SHORT PROBLEM -
Format the records as a Markdown table with the columns Number and Record line, one row per line and blank lines omitted. Begin at the line that has "This screenshot has height=720, width=1108." and stop after the line that has "Action: click(676, 323)".

RECORDS SHOWN -
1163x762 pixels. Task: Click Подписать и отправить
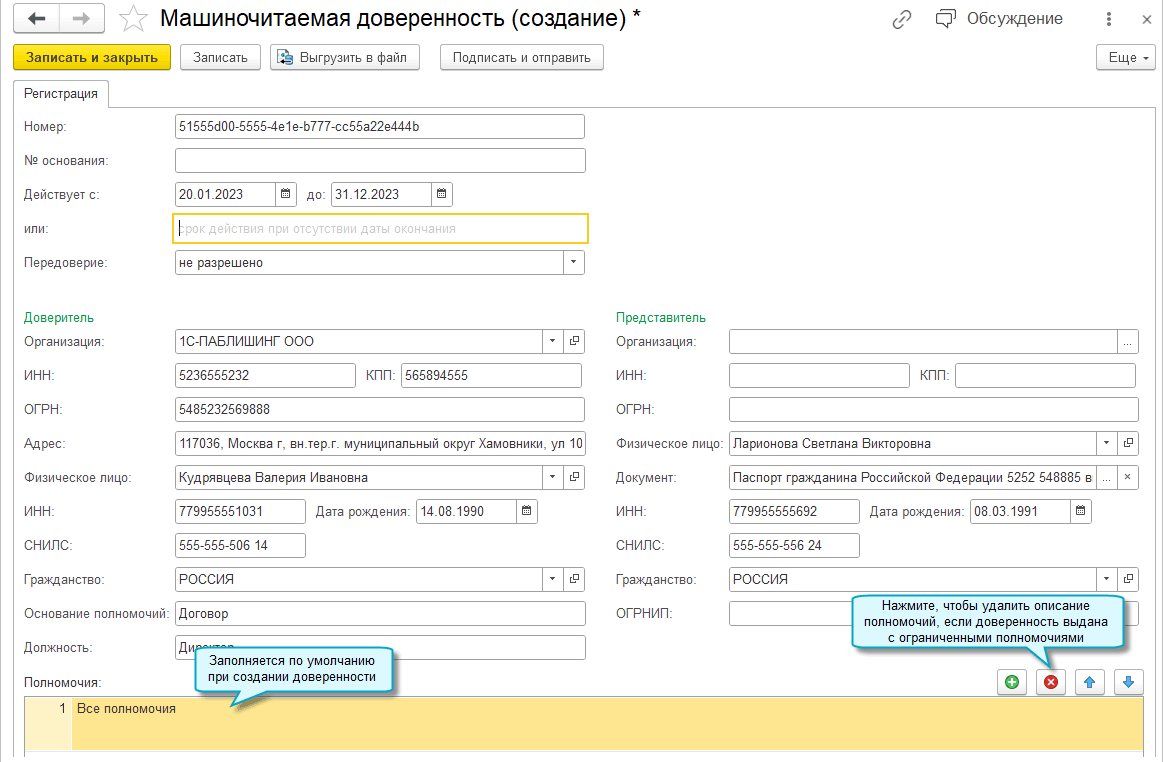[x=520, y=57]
* * *
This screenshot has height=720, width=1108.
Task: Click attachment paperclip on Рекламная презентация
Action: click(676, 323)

FINAL RESULT -
| Number | Record line |
|---|---|
| 1 | This screenshot has height=720, width=1108. |
| 2 | Task: Click attachment paperclip on Рекламная презентация |
| 3 | Action: click(676, 323) |